═════ DATA SHOWN
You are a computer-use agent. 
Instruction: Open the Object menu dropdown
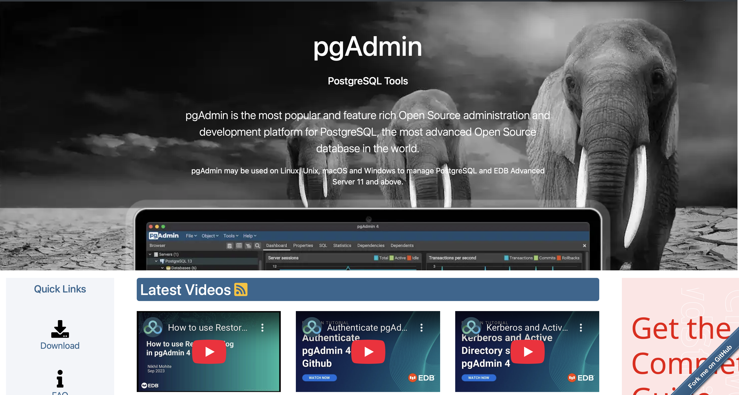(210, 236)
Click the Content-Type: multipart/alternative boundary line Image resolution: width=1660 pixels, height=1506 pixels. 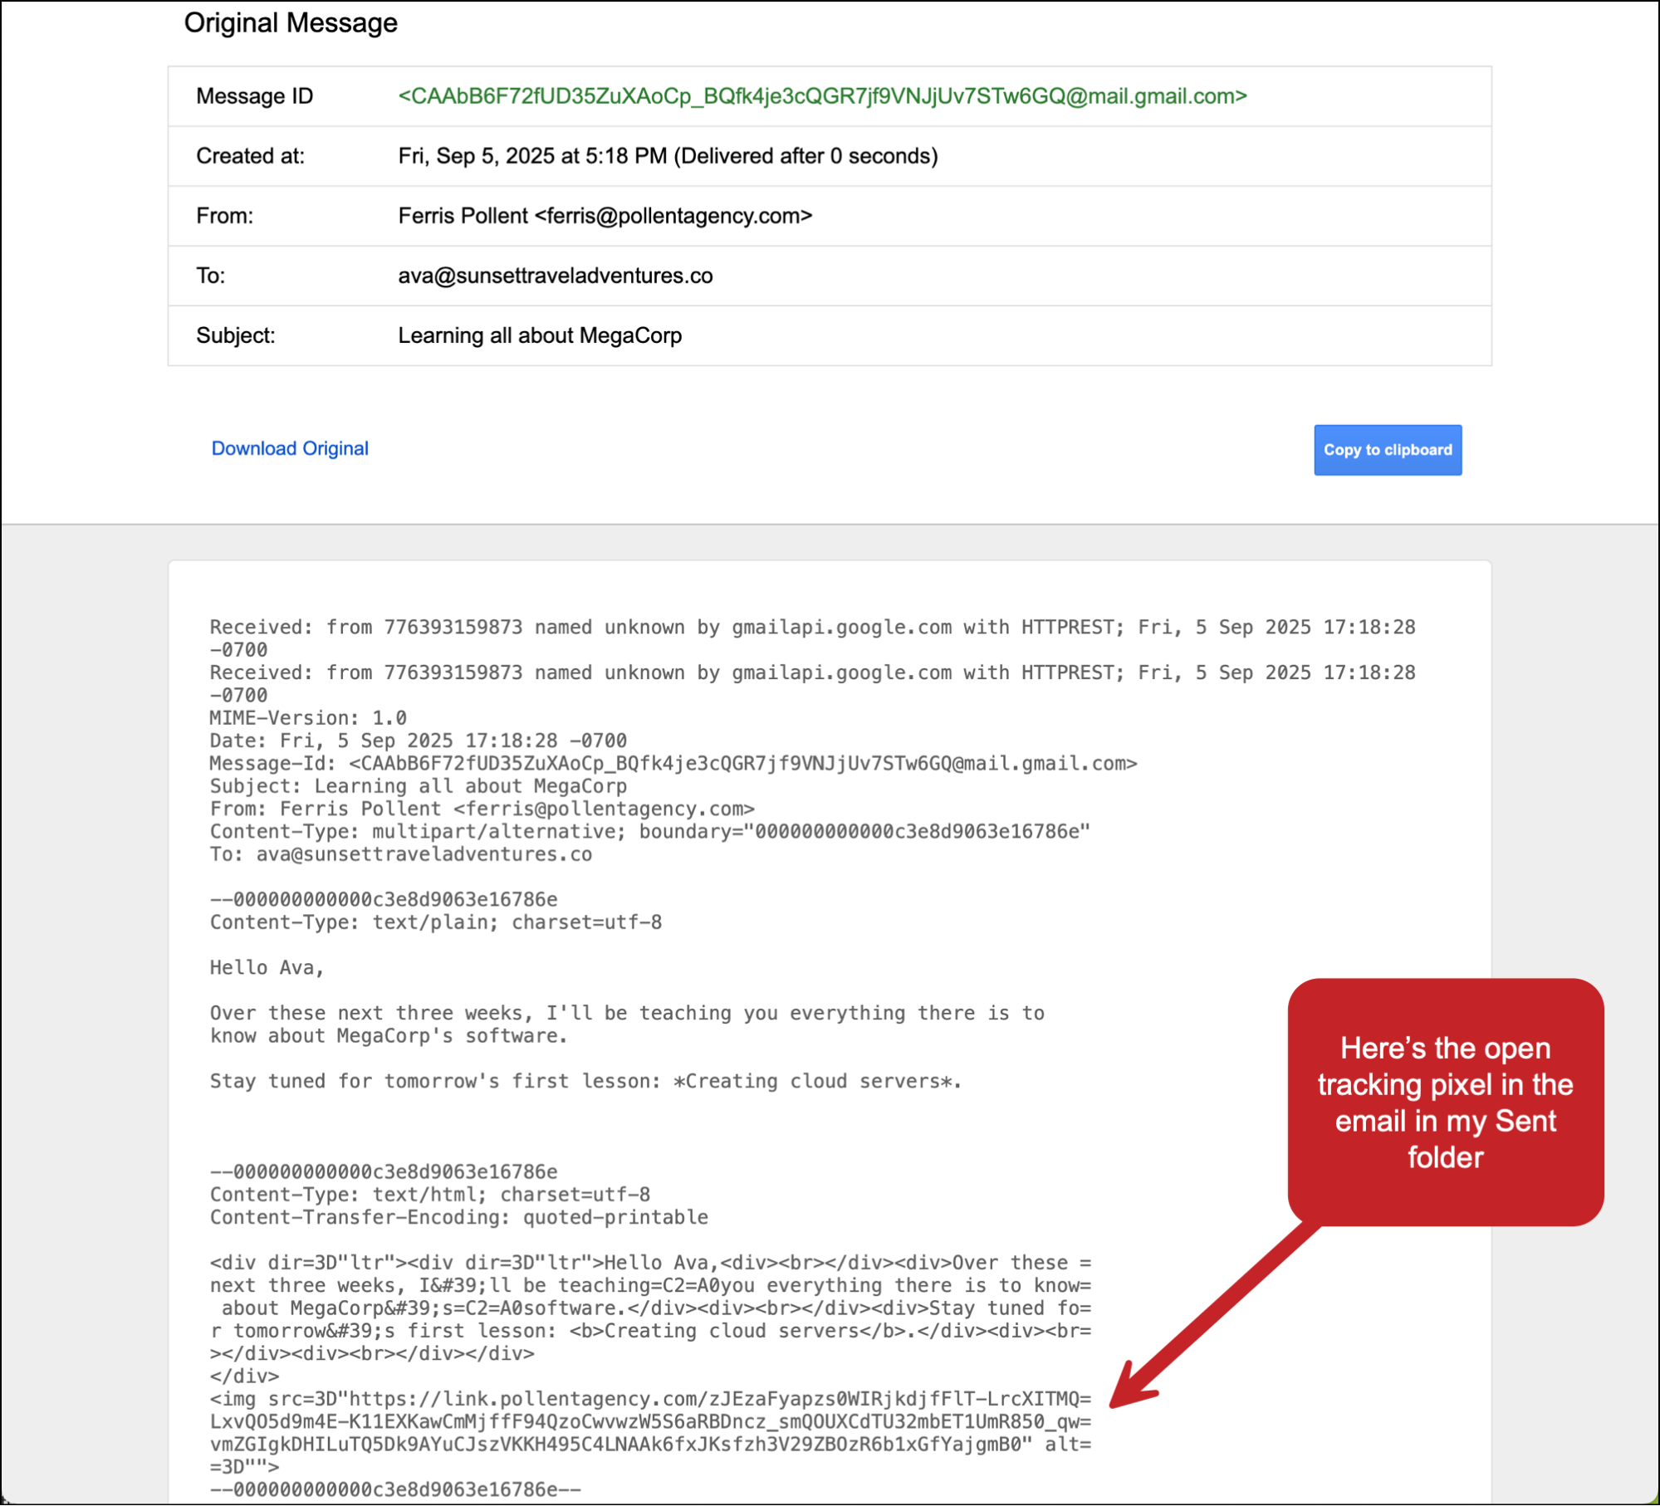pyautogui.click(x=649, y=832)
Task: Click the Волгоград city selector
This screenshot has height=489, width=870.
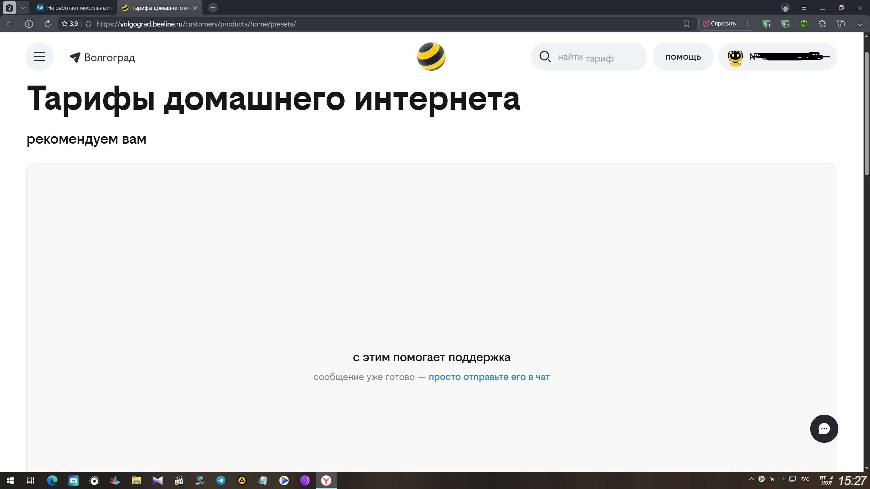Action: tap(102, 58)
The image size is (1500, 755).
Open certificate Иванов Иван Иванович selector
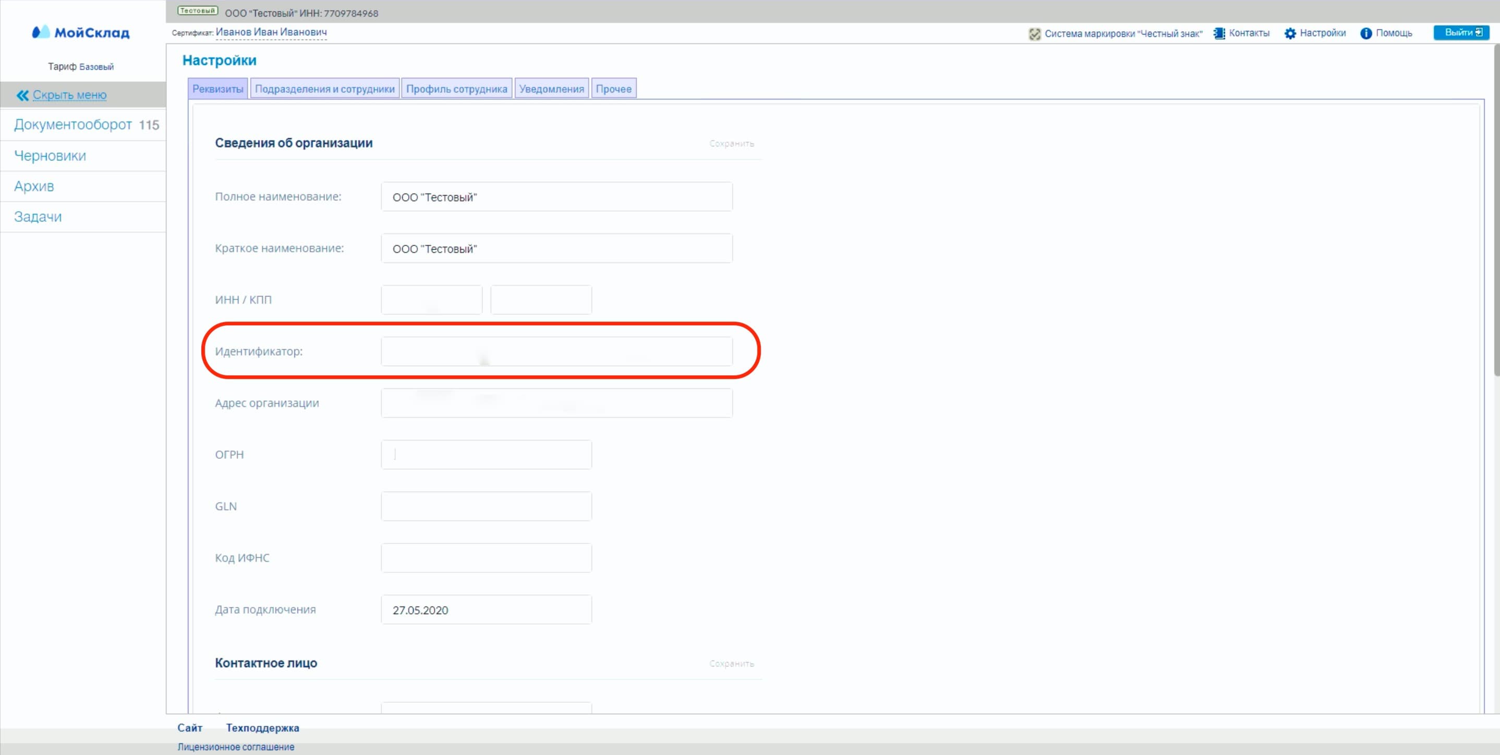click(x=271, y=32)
══════════
→ TASK
For this exercise, reproduce the data above exactly from the line containing "The image size is (1500, 755)." through its final line, both ends included, with no pictures in the copy.

→ RESULT FOR THIS TASK
The image size is (1500, 755).
Open certificate Иванов Иван Иванович selector
click(x=271, y=32)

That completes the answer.